Penyair dan Rembulan, Antologi Puisi 60 Penyair



Mencipta Peristiwa Budaya

Penyair dan Rembulan, adalah antologi puisi karya 60 penyair yang selama lebih dari 8 tahun telah ikut terlibat dalam peristiwa budaya yang dinamai Sastra Bulan Purnama, di Tembi Rumah Budaya Yogyakarta. Antologi puisi ini diterbitkan untuk menandai tonggak penting dalam kehidupan Ons Untoro, orang yang menggagas dan menekuni penyelenggaraan Sastra Bulan Purnama secara rutin sampai dengan hari ini, yakni 60 tahun usia. Oleh karenanya, penerbitan antologi Penyair dan Rembulan ini di satu sisi merupakan tanda syukur Ons Untoro atas anugerah usia yang ke 60, sekaligus tanda syukur atas kerja-kerja produktif yang masih dijalani sampai dengan usia 60. Di sisi lain, Penyair dan Rembulan ini menjadi tanda syukur perwakilan para sahabat pekerja budaya yang selama ini ikut mendukung kerja-kerja produktif bersama Ons Untoro melalui peristiwa Sastra Bulan Purnama. Bolehlah dinyatakan bahwa penerbitan Penyair dan Rembulan ini merupakan syukur bersama atas kerja kreatif-produktif kebudayaan yang masih terus berlangsung hingga saat ini.

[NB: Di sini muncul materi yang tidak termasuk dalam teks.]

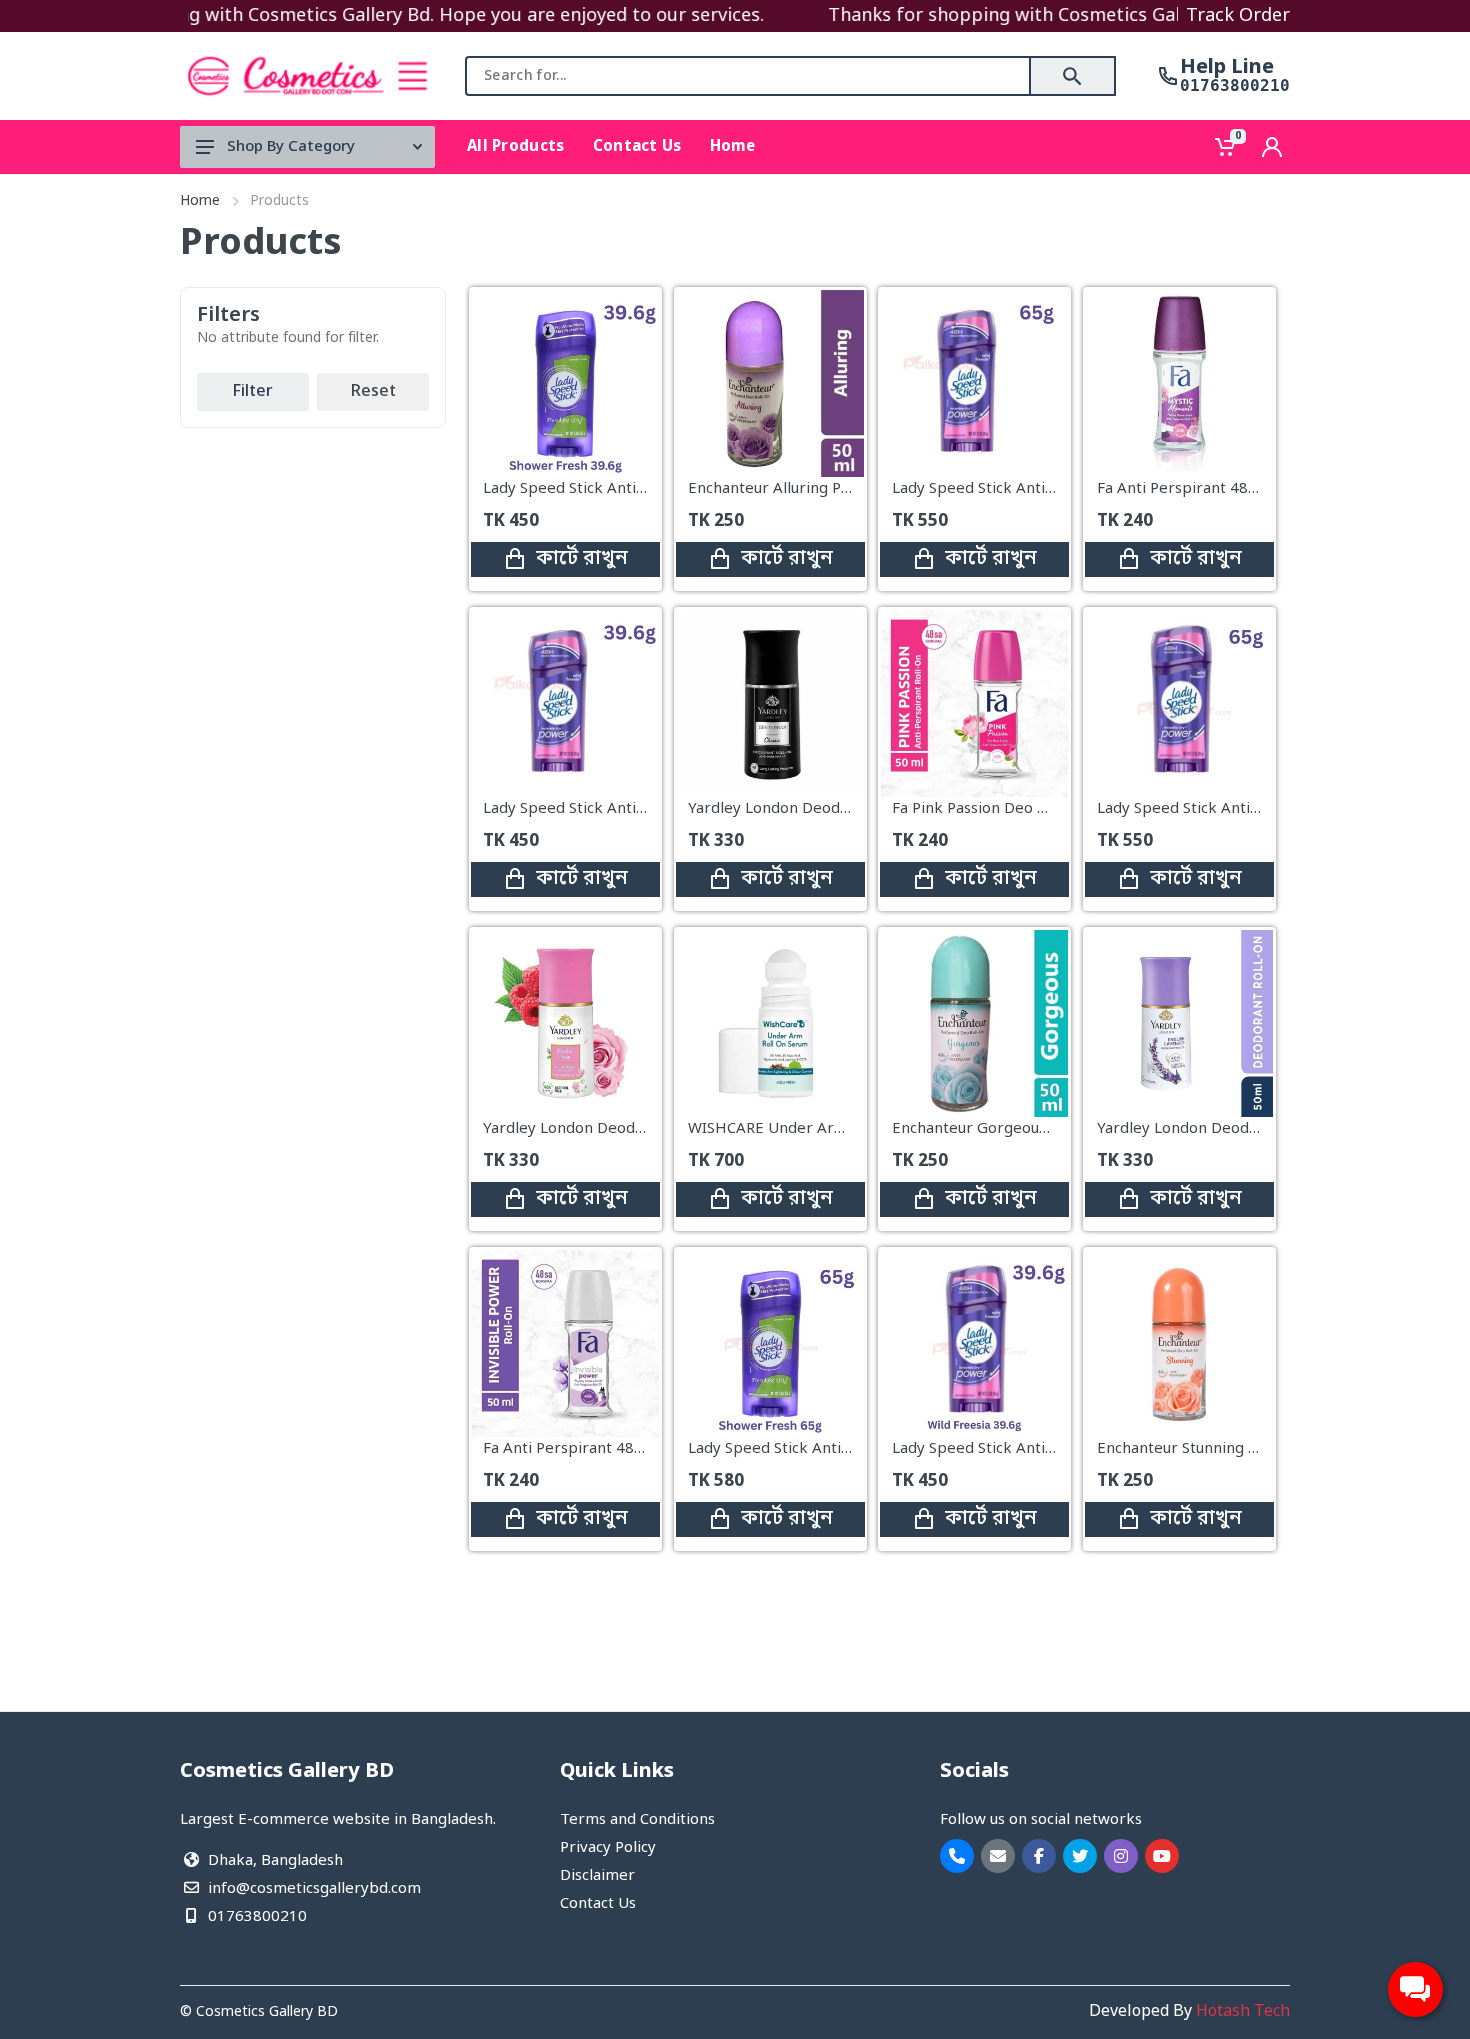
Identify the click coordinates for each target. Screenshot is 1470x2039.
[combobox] (748, 76)
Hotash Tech (1243, 2012)
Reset (373, 392)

Salah satu hal yang pantas untuk disyukuri oleh Ons Untoro dalam usia 60 ini adalah anugerah kesanggupan dan kesetiaan untuk terus-menerus mencipta peristiwa budaya berupa penyelenggaraan Sastra Bulan Purnama secara rutin di kompleks Tembi Rumah Budaya Yogyakarta. Sastra Bulan Purnama disebut sebagai peristiwa budaya karena ia merupakan ruang sekaligus moment kreatif di mana beragam kerja kebudayaan bertemu, berjalinan, berkolaborasi, berjejaring dan bersama-sama mewujud. Sastra Bulan Purnama sebagai peristiwa budaya merupakan tanda dan sarana persatuan mesra antara para pelaku kebudayaan. Di sana dan dalam moment itu, terjadi perjumpaan antara para penyair, pelukis, penulis cerpen, fotografer, penari, pencipta maupun pembaca monolog, seniman musik, termasuk para editor dan pekerja penerbitan. Perjumpaan yang terjadi di dalam pristiwa budaya yang disebut Sastra Bulan Purnama itu dapat berisi bermacam ragam proses seperti kolaborasi, saling belajar, saling menimba inspirasi, saling berbagi karya, saling meneguhkan proses kreatif, saling memperkuat kesanggupan untuk mencipta imajinasi-imajinasi dan metafora yang membantu memproduksi makna, saling mengisi dan semua ragam tindakan relasional-komunikatif lainnya yang menghantarkan setiap subyek menjadi semakin kreatif, produktif dan membudaya. Oleh karena itu, Sastra Bulan Purnama sebagai peristiwa budaya boleh juga disebut sebagai dialog dan komunikasi kebudayaan, sebuah proses produksi makna yang tak pernah berhenti. Dedet Setiadi, salah satu penyair yang judul puisinya dipilih sebagai judul antologi ini, melukiskan peristiwa budaya Sastra Bulan Purnama sebagai malam yang lebih terang dari lampu, agar segala yang hilang kembali bertemu, tanpa mengenal kasta, sebuah proses yang meninggalkan jejak makna abadi, dan menjelmakan percakapan yang tak pernah berhenti. 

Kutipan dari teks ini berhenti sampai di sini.